Copy exactly, and only, the lines between the start of the entries below and the line containing "The height and", both inclusive. Omit pictures.
Available data Start Marker
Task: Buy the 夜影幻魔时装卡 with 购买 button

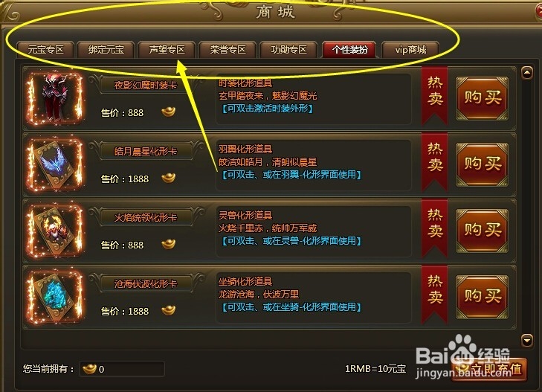Action: coord(483,98)
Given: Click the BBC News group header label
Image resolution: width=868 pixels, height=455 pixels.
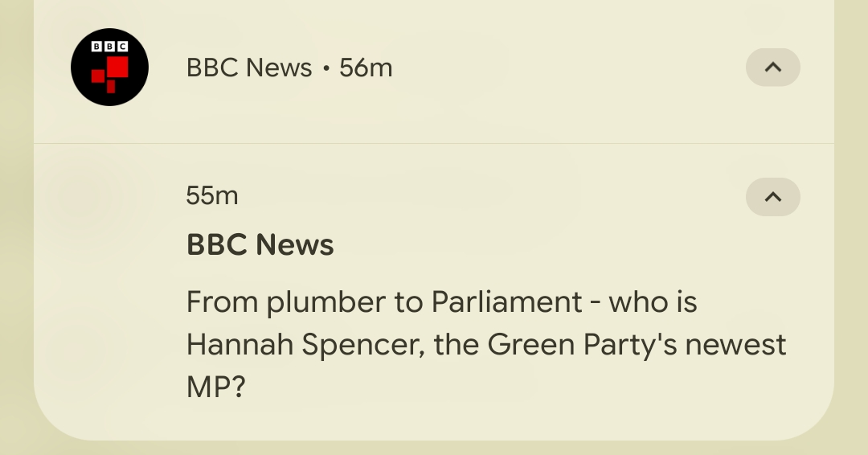Looking at the screenshot, I should 249,68.
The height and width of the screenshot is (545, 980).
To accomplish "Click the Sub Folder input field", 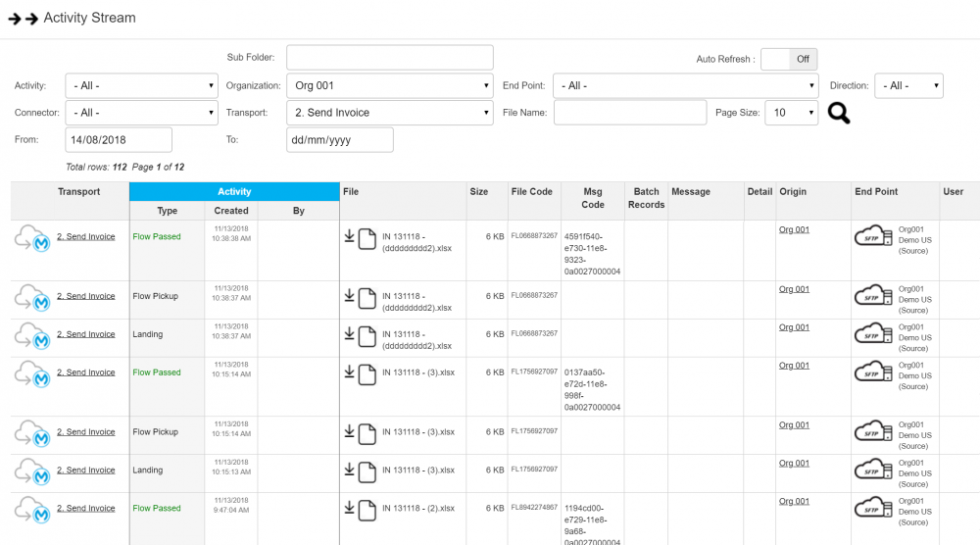I will (389, 58).
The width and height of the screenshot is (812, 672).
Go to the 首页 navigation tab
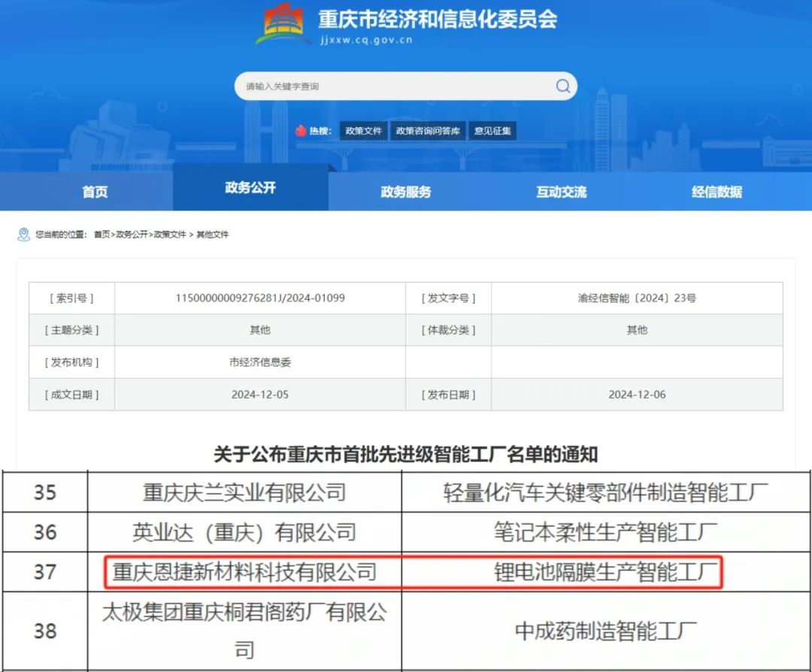tap(95, 192)
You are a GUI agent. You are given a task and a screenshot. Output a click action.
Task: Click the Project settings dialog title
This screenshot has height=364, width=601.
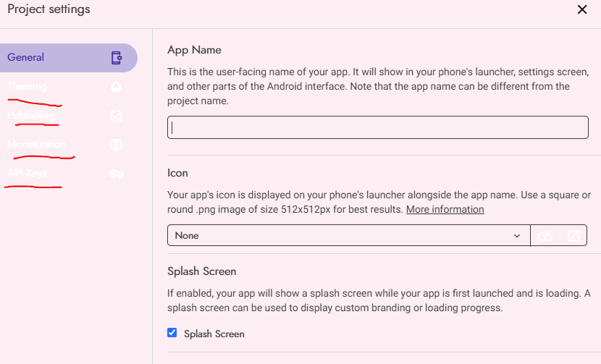coord(49,9)
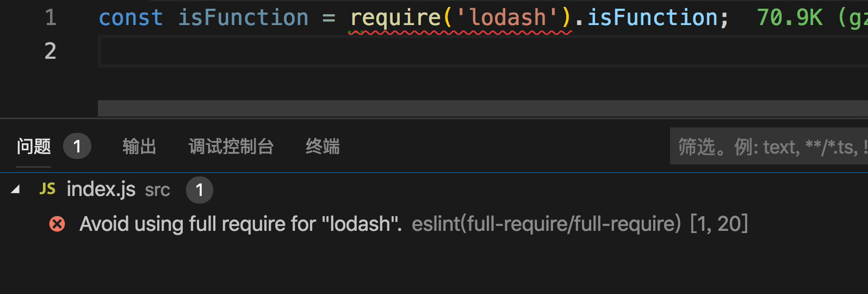The image size is (868, 294).
Task: Collapse the index.js problems tree arrow
Action: click(x=15, y=189)
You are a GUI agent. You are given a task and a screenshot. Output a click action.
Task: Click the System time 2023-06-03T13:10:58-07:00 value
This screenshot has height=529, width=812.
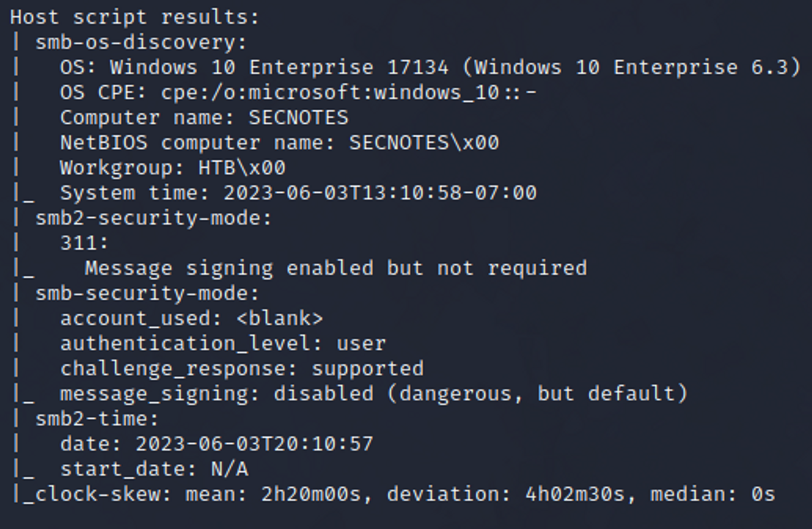tap(380, 193)
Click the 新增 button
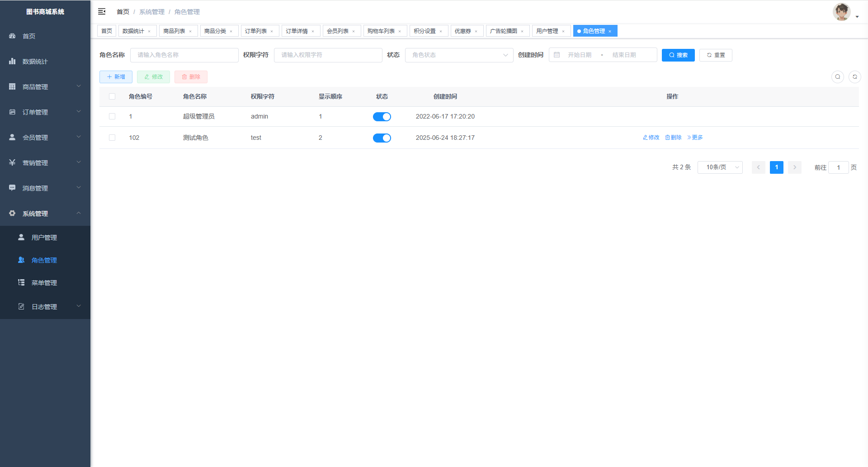 point(116,77)
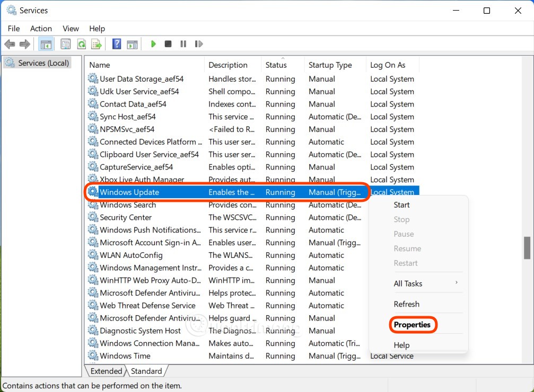Viewport: 534px width, 392px height.
Task: Click the Stop Service toolbar icon
Action: pyautogui.click(x=168, y=44)
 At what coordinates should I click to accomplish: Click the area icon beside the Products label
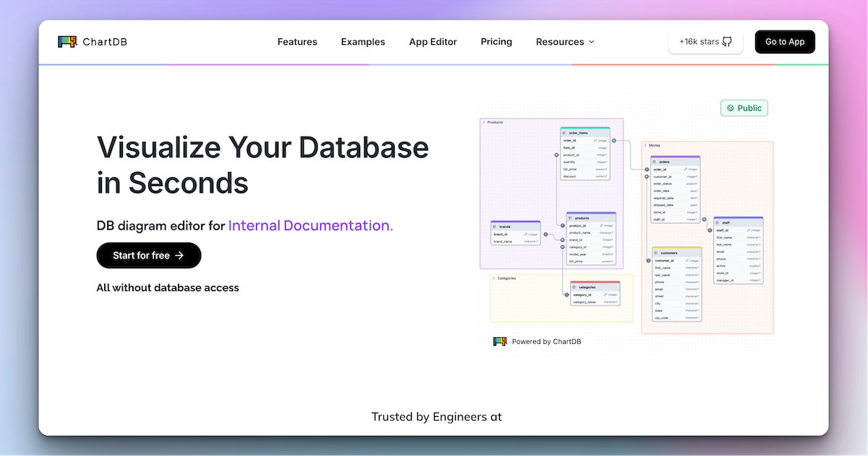[x=484, y=122]
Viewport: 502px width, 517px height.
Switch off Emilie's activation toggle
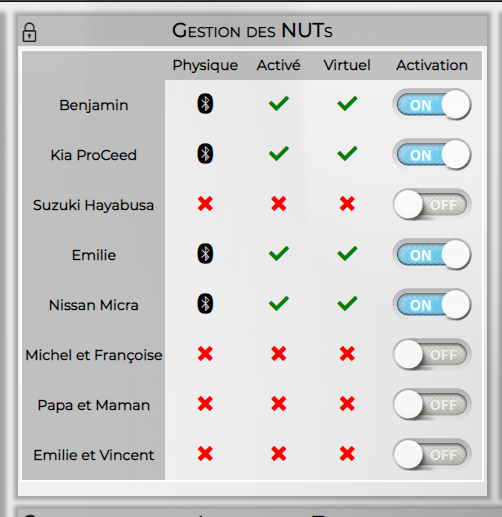[432, 255]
Available data End Marker
## Solution to the problem
Task: Buy the 夜影幻魔时装卡 with 购买 button

Action: coord(483,98)
Given: Click the BBC News group header label
Image resolution: width=868 pixels, height=455 pixels.
Looking at the screenshot, I should 249,68.
The height and width of the screenshot is (545, 980).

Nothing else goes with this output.